Identify each line in the records below that contains the word "Switch", and copy it.

━━━━━━━━━━

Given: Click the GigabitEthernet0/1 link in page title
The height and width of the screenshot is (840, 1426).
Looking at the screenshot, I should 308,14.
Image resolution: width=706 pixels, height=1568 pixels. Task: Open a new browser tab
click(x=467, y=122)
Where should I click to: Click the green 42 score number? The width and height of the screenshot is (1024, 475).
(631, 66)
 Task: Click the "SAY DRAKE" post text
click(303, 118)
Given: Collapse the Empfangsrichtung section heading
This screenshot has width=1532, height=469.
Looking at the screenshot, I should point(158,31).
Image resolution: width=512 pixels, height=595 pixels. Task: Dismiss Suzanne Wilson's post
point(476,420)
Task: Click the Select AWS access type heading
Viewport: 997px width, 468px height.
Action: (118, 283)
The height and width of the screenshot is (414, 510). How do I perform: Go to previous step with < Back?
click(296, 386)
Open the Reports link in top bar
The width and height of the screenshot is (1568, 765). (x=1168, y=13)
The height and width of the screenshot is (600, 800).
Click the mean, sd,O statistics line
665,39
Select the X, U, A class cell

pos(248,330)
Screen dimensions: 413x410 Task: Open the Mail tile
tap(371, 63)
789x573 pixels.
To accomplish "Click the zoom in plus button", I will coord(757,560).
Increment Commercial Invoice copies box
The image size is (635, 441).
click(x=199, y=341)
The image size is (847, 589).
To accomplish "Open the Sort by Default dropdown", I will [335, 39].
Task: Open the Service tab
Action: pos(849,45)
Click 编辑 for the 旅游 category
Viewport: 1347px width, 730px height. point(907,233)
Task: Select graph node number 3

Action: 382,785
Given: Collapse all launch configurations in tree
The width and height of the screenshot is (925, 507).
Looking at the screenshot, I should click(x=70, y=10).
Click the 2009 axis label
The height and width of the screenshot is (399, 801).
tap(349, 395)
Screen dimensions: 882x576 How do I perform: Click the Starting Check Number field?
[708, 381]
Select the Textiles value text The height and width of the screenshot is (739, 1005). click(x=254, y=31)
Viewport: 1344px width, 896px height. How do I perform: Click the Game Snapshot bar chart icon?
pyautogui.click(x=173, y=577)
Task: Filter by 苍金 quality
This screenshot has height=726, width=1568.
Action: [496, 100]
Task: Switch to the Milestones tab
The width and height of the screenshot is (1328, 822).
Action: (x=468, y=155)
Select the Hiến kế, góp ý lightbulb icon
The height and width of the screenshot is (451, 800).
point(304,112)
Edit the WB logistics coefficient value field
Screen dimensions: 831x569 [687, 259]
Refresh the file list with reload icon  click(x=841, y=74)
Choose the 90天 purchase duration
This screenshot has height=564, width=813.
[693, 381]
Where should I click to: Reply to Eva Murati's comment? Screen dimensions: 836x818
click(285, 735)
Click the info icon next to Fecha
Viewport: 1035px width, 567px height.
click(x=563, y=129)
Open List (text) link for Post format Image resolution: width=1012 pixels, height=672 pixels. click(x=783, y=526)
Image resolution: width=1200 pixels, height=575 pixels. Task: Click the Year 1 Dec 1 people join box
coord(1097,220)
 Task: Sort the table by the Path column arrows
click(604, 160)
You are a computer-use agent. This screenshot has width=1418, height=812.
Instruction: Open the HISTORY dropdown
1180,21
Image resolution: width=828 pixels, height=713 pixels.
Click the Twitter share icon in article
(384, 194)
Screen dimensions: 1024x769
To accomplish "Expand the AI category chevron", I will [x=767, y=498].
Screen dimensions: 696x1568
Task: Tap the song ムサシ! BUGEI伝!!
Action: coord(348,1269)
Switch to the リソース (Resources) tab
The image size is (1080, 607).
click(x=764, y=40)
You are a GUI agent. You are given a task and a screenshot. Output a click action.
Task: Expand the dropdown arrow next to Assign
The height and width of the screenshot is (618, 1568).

━━━━━━━━━━

Written solution:
Task: Switch to the Milestones tab
Switch to the リソース (Resources) tab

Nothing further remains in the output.